A simple and pleasing barrier, in good keeping with cottage residences, may be formed of rustic work, as it is termed.‡ For this purpose, stout rods of any of our native forest trees are chosen (cedar being preferable) with the bark on, six to ten feet in length; these are sharpened and driven into the ground in the form of a lattice, or wrought into any figures of trellis that the fancy may suggest. When covered with luxuriant vines and climbing plants, such a barrier is often admirable for its richness and variety.
* The Buckthorn is perhaps the best plant where a thick screen is very speedily desired. It is not liable to the attack of insects; grows very thickly at the bottom, at once; and will make an efficient screen sooner than almost any other plant. — A. J. D.

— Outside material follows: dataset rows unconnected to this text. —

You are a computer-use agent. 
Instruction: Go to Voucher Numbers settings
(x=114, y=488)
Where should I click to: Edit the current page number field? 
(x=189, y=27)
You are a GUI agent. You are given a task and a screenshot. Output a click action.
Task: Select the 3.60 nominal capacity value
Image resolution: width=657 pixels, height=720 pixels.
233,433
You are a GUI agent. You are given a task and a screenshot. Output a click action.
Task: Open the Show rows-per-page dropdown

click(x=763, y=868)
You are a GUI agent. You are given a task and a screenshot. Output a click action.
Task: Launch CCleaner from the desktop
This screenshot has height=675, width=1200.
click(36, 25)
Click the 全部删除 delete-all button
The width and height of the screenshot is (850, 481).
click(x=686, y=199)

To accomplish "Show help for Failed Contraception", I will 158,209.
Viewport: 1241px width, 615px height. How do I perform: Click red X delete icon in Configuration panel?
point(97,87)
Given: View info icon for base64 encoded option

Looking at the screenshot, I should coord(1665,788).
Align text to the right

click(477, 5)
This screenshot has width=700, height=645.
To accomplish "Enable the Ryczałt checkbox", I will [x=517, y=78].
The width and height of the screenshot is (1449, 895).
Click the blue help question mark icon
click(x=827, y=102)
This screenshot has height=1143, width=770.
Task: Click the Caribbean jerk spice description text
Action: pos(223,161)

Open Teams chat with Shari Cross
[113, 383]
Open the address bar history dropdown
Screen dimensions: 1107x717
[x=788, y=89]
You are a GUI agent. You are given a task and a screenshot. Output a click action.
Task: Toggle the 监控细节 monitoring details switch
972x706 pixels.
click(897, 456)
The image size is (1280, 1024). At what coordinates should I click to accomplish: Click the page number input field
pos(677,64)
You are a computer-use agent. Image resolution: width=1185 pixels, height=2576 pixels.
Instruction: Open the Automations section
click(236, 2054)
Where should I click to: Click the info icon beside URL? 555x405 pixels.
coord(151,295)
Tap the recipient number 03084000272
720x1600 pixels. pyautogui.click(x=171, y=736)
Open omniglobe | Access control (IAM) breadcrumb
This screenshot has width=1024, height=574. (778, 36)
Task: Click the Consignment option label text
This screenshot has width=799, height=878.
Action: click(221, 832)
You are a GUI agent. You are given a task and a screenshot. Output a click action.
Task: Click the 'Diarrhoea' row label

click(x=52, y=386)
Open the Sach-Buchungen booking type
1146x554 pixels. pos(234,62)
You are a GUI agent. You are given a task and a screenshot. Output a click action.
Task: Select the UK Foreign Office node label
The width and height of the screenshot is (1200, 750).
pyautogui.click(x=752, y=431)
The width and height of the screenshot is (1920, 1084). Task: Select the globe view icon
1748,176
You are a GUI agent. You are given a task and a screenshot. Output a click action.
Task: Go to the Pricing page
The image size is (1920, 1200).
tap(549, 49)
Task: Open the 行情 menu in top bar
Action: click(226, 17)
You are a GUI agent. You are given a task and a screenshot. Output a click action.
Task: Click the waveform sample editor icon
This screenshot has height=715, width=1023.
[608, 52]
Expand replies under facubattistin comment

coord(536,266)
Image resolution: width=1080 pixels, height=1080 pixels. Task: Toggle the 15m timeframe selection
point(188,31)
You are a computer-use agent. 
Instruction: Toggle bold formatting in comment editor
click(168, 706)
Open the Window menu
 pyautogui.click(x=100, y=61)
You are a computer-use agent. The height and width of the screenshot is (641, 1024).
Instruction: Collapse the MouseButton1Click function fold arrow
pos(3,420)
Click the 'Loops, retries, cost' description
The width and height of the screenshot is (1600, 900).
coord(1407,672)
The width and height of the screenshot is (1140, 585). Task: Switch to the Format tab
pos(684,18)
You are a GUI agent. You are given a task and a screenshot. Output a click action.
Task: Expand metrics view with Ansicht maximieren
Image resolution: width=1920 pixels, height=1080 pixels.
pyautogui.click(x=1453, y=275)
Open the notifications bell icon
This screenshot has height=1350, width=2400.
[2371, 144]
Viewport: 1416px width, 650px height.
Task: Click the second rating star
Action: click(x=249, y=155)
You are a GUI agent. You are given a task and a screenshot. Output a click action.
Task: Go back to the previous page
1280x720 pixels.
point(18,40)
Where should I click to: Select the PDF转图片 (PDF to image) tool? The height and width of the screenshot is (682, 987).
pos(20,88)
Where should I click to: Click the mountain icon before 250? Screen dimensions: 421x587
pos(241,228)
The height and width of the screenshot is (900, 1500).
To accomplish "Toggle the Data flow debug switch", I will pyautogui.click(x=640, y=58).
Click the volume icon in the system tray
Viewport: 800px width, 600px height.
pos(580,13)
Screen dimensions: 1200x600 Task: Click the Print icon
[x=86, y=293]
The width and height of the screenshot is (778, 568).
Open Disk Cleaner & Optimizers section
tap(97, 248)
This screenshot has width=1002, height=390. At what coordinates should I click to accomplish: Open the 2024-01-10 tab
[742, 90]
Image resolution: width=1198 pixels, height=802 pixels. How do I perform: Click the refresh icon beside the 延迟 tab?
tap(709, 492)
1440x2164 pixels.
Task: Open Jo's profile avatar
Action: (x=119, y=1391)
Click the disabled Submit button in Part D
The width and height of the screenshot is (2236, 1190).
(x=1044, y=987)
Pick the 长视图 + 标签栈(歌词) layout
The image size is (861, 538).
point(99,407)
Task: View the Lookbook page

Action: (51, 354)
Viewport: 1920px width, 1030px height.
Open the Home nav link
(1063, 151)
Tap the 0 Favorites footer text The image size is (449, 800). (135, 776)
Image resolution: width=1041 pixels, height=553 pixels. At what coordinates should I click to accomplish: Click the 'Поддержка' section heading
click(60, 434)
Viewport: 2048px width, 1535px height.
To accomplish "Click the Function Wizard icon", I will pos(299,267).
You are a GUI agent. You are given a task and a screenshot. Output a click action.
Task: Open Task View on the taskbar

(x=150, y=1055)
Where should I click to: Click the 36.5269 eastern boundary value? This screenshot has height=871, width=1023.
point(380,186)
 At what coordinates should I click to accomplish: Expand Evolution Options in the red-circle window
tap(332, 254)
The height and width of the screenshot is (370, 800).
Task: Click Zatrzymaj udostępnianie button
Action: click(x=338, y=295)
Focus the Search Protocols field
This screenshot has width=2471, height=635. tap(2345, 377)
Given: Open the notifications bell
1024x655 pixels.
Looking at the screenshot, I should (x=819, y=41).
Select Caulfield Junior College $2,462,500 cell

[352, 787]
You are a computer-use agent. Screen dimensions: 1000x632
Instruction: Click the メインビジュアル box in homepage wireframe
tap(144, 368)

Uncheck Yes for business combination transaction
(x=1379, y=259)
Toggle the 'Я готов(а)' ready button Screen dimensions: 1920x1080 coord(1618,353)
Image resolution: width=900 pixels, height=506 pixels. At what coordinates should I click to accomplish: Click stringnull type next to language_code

† The osage orange has been much used for utility hedges in the middle states, but is objectionable for lawn use on account of its thorns. The privet (various species) has become the favorite ornamental hedge plant, though many other species are now planted. A few of these are hemlock, spruce, barberry, spirea, lilac, syringa, hydrangea. — F. A. W.
‡ This fancy for "rustic work" was very strong in Mr. Downing's time, but the fashion has now completely changed, and for the better. — F. A. W.
The sunken fence, fosse, or ha-ha, is an English invention, used in separating that portion of the lawn near the house, from the part grazed by deer or cattle, and is only a ditch sufficiently wide and deep to render communication difficult on opposite sides. When the ground slopes from the house, such a sunk fence is invisible to a person near the latter, and answers the purpose of a barrier without being in the least obtrusive.*
In a succeeding section we shall refer to terraces with their parapets, which are by far the most elegant barriers for a highly decorated flower garden, or for the purpose of maintaining a proper connection between the house and the grounds, a subject which is scarcely at all attended to, or its importance even recognized as yet among us.
* This contrivance has not been so frequently used in America as its merits would warrant. A good example is seen by thousands of visitors annually at Mt. Vernon. — F. A. W.